-------- Stored records --------
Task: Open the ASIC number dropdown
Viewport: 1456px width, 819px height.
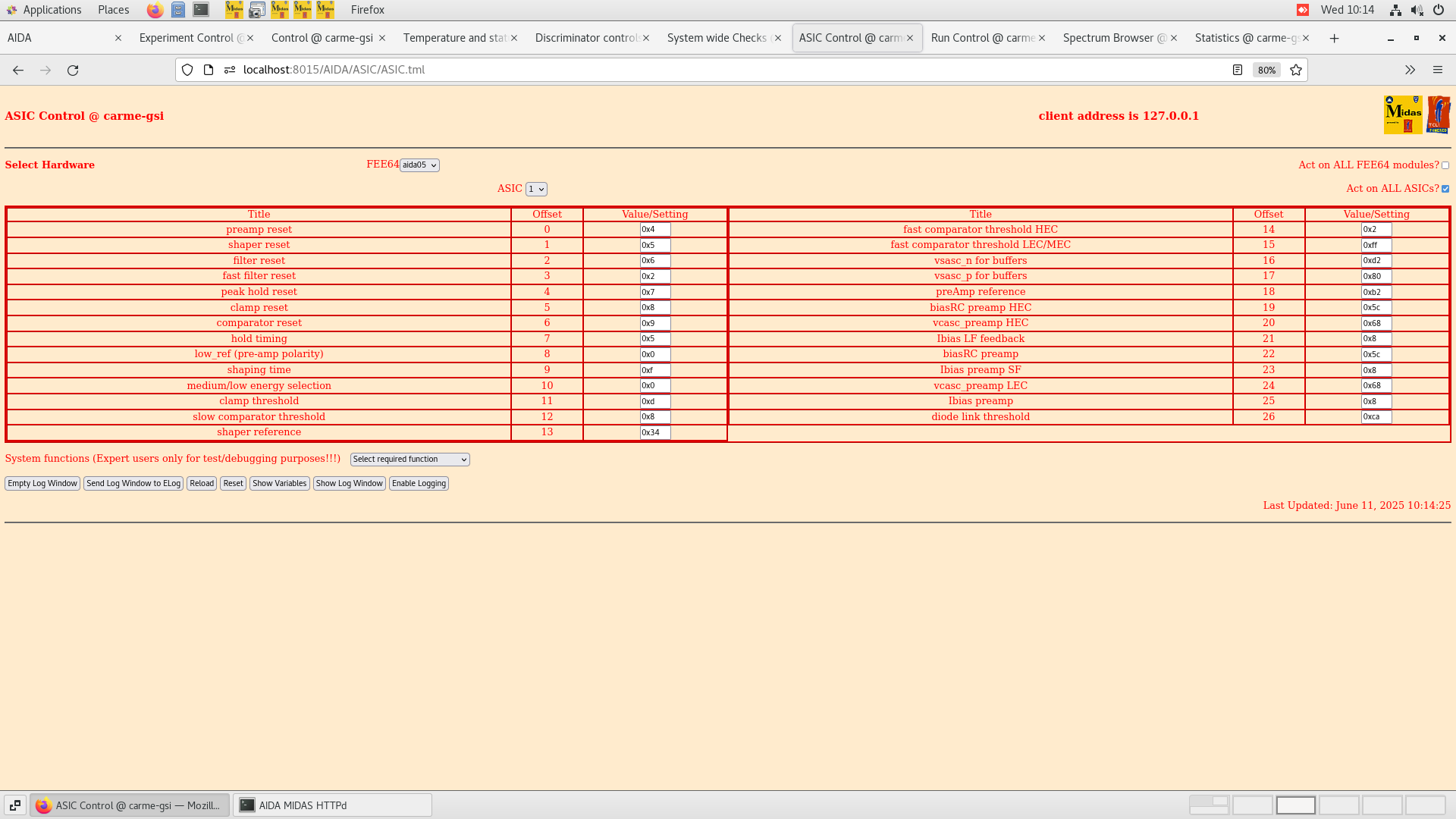Action: pos(536,189)
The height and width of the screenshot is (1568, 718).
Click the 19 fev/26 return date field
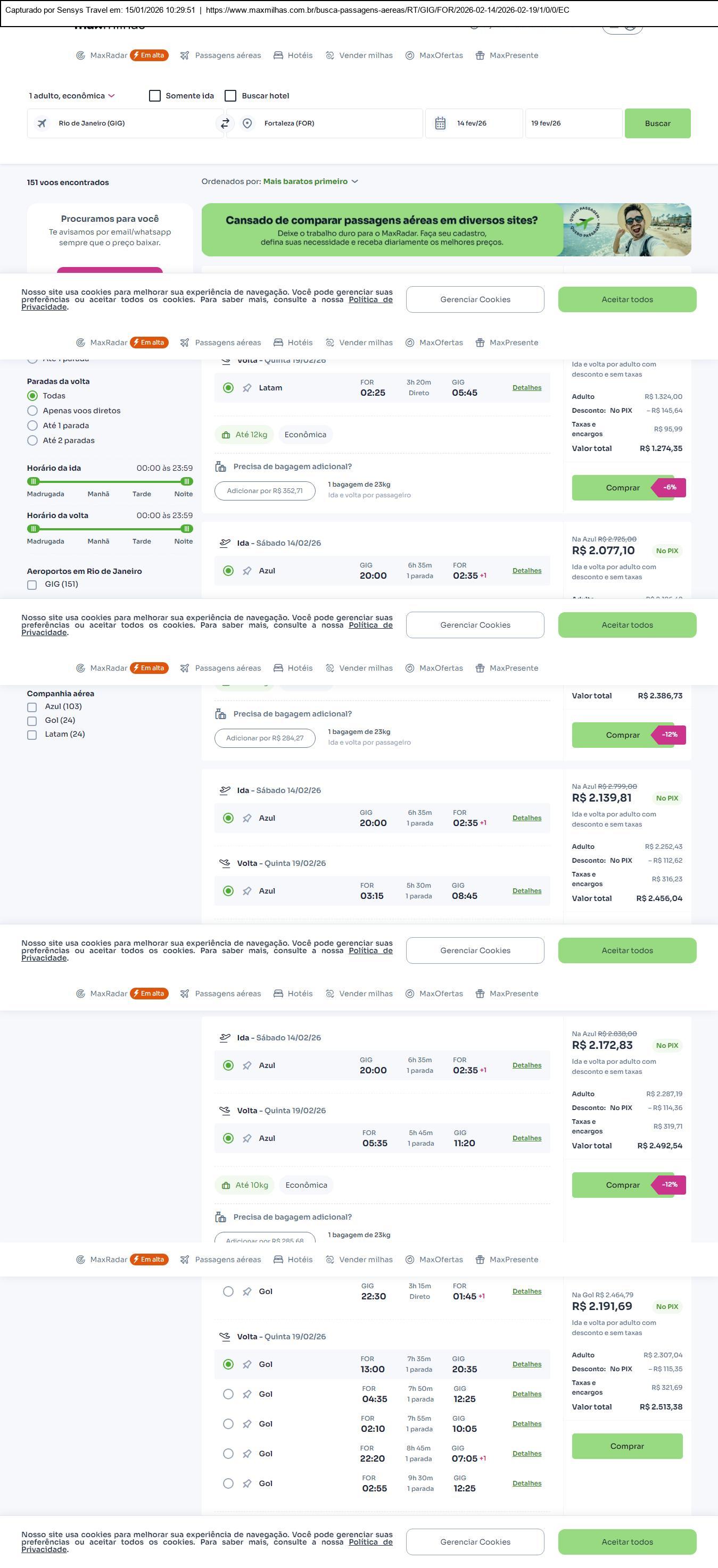coord(573,123)
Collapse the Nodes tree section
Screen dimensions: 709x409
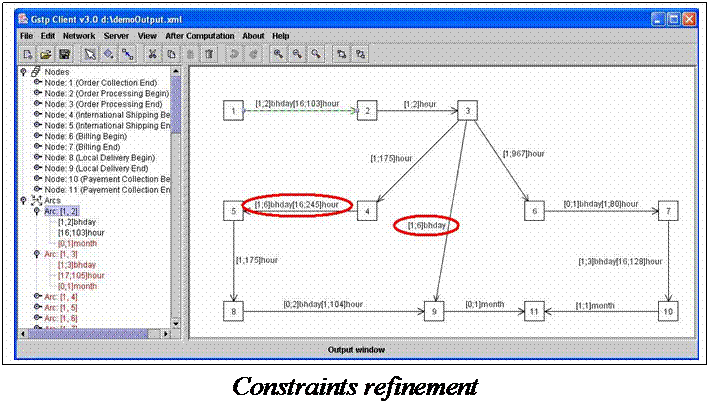pos(24,72)
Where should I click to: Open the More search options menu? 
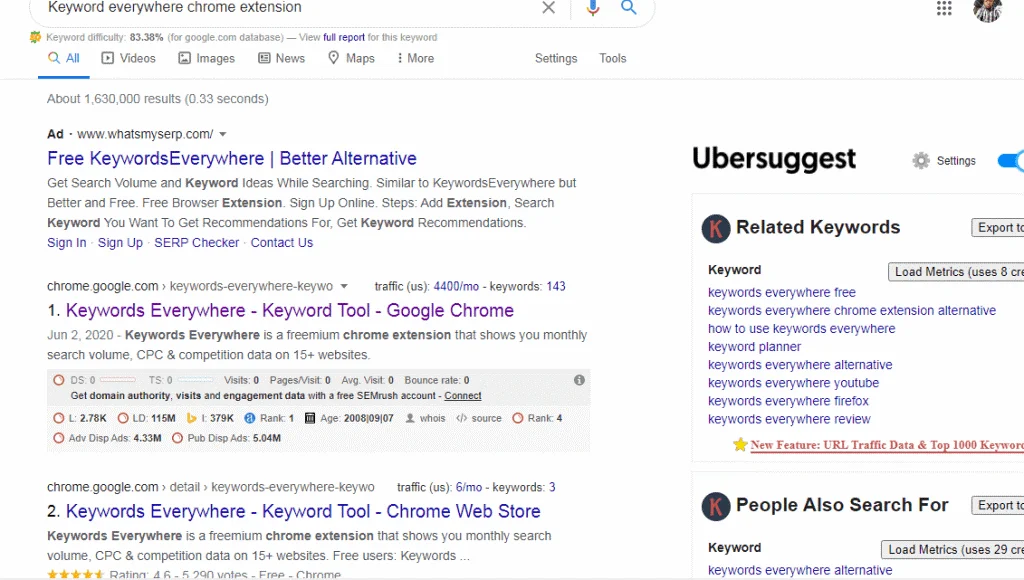pyautogui.click(x=414, y=58)
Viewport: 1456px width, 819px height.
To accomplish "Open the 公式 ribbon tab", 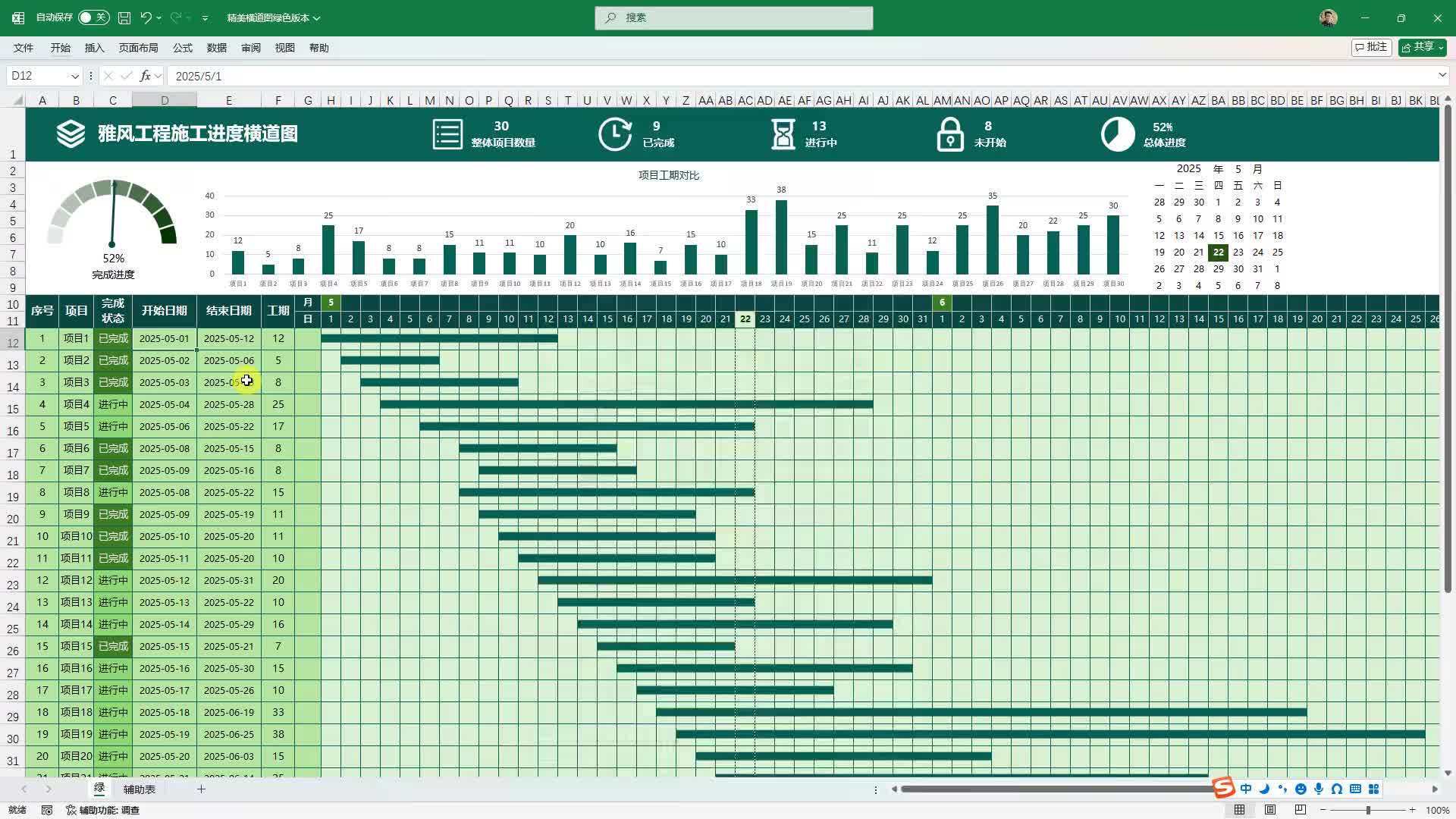I will click(x=182, y=48).
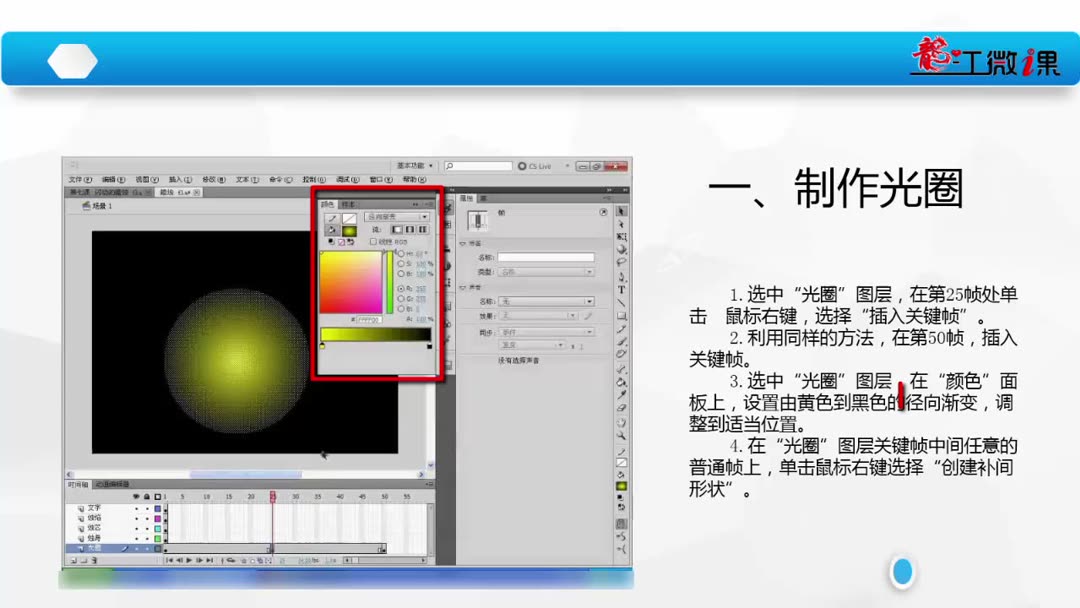Click the edit sound envelope pencil icon

point(588,316)
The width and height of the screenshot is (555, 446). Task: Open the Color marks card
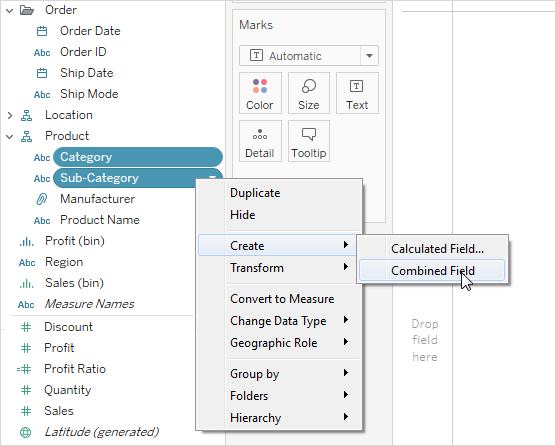[x=260, y=93]
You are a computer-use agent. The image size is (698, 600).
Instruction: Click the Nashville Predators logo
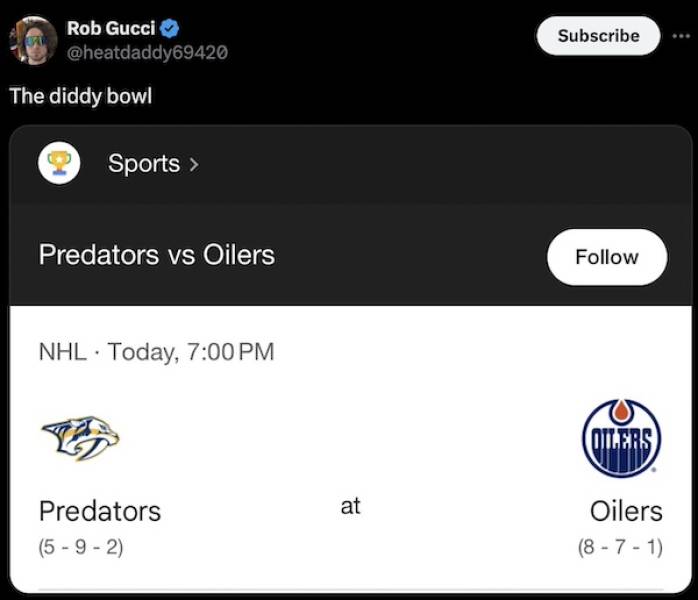point(80,438)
--------
→ **Instructions to follow**:
Copy out again every line of the records from the one containing "The width and" through the end of the records, leaving out the pictures.

→ **Response to this task**:
The width and height of the screenshot is (555, 446). Task: Open the Color marks card
[x=260, y=93]
You are a computer-use agent. The image size is (698, 600).
Instruction: Click the Nashville Predators logo
point(80,438)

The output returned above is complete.